Contributing

Conventions

We don’t have a strict set of conventions, but you should respect PEP8 mostly (e.g. 4 spaces, class names in CamelCase and methods lowercased with underscores) except if it means less-readable code (80 chars is often a hassle, and if you look inside poezio you’ll see lots of long lines, mostly because of strings).

As explained in the Overview, “global” code goes in core.py, tab-related code goes in tabs.py, and ui-related code goes in windows.py. There are other modules (e.g. xhtml.py) but they do not matter for the application as a whole.

Commit guidelines

Commits should have a meaninful title (first line), and may have a detailed description below.

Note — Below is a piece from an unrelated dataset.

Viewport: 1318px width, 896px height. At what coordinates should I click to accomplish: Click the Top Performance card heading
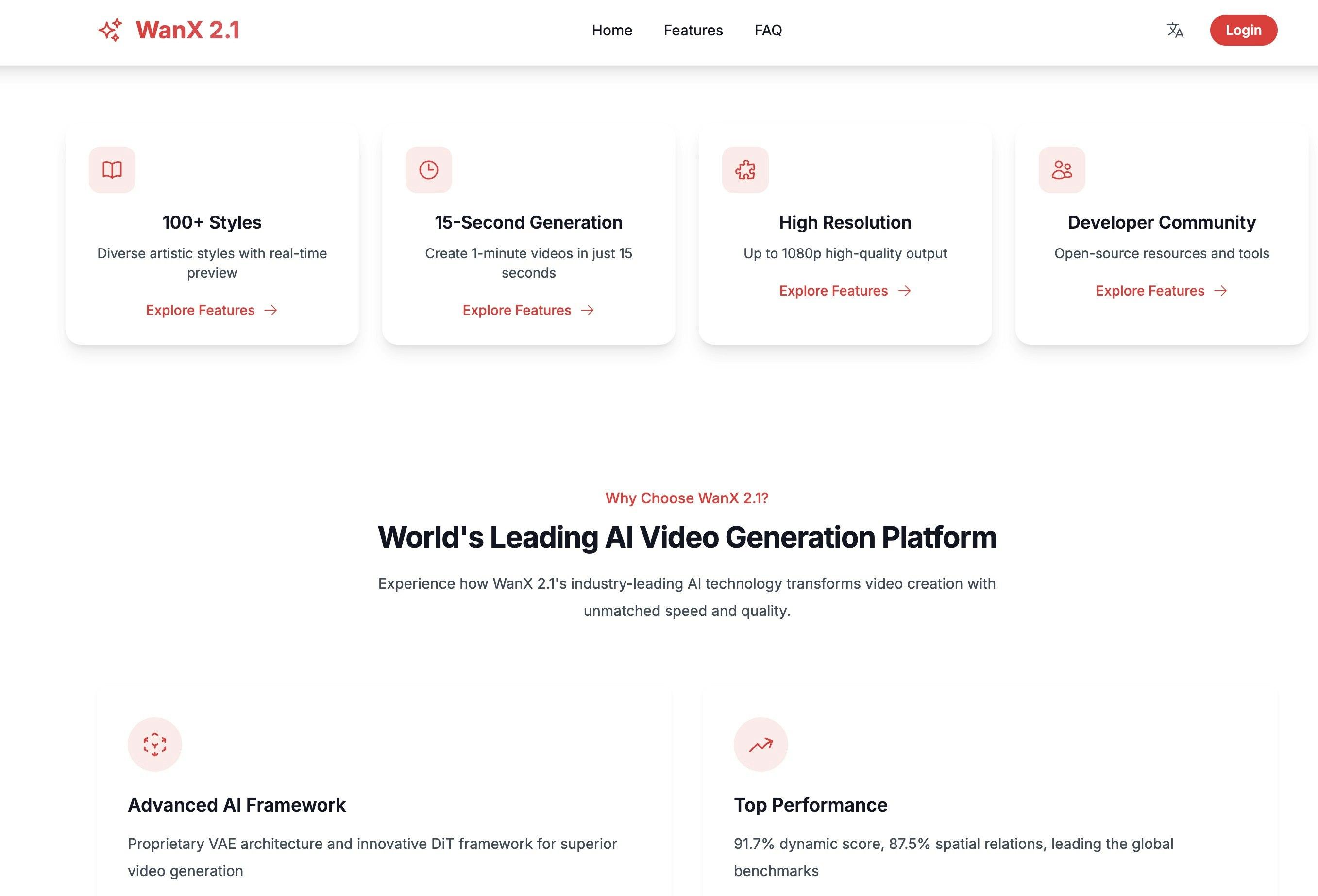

There are of course exceptions (for example, a single-line commit that takes care of a typo right behind a big commit does not need to say fix a typo ("azre" "are") in toto.py line 45454, since the metainfos already take care of that.), but if you do not have commit access on the poezio trunk, you can still reset and commit again.

Try to do atomic commits: since git is a DVCS, it doesn’t hurt to git add -p and split the commit into several meaningful small commits ; on the contrary, it helps to track the changes on different levels.

If you have a conflict, solve it with rebase and not merge if the fast-forwards do not resolve it automatically in your case. This helps to avoid creating useless merges (and polluting the commit history) when none is needed.

git fetch origin
git rebase origin/master
git push origin master

If your commit is related to an issue on our tracker (or fixes such an issue), you can use Fix #BUGID or References #BUGID to help with the tracking.

Getting your code into poezio

If you have code you want to contribute, you can:

  • Give us a patch and a description of what it does

  • Give us a link to a git repo from which we can pull

The code is of course reviewed and tested a bit, but we trust the contributors to submit good code. If we can’t integrate the given code into poezio (if it crashes or has some issues), if the size is small, we may tweak it ourselves and integrate it, and if not, you are of course free to take our advice into account and submit it again.

If you have already submitted some code and plan to do more, you can ask us

direct commit access on the main repo.